I awkwardly took a seat. There were actually a few cute girls there. Not dream girls. But girls that had some potential. For whatever reason, I didn't feel intimidated. So I started talking... lots. Rather than give the usual rundown of who I am and where I am from and what I do, I tried to avoid those subjects and focus on just being fun. See, one of the biggest struggles I have on dates is because of my dating resume. I subconsciously feel as if I am in a job interview and I need to make sure that the interviewer knows that not only do I have multiple degrees but that they were obtained from prestigious institutions. The problem is, dating is not like job interviews. In job interviews, being subtle is often a negative. In dating, being subtle is the key.
So as the night progressed, I continued to avoid most of the talking points about my career or my education or how I play guitar.
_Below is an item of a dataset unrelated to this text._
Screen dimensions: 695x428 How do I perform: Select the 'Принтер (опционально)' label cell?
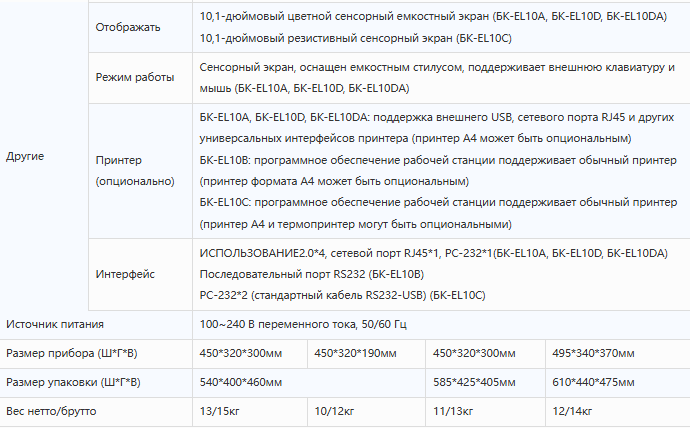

Instead, I focused on which Disney Princess I would date (I joked that it would be Beast but we all know it would be Belle). I asked about their careers but made all of my comments very lighthearted. And it worked. I was the belle of the ball. 9 different girls listed me as someone they would be interested in going out with! The next closest was a guy that had 3 girls list him as someone they would be interested in going out with. After the event, Rogen and I and one of the girls grabbed some dinner together.

On Saturday, I was hanging out with Sugarloaf and TheCaptain watching some football when Sugarloaf got an invite to go to a party. I am normally very hesitant to go to these parties, since I rarely meet anyone and generally don't have much fun. But I was feeling good, so I agreed to go. It was a blast. When we got there, I released all of my inhibitions. Why? I am not sure. I wish I could control it. I talked with a bunch of different girls. Two of them gave me their numbers and I am going to call them this week to set up dates. I don't think I even told them what I did for a living. I just had fun. I flirted shamelessly and fearlessly. I left the party feeling like a million bucks. I may not be back in the game yet, but at least I feel like I am a contender again.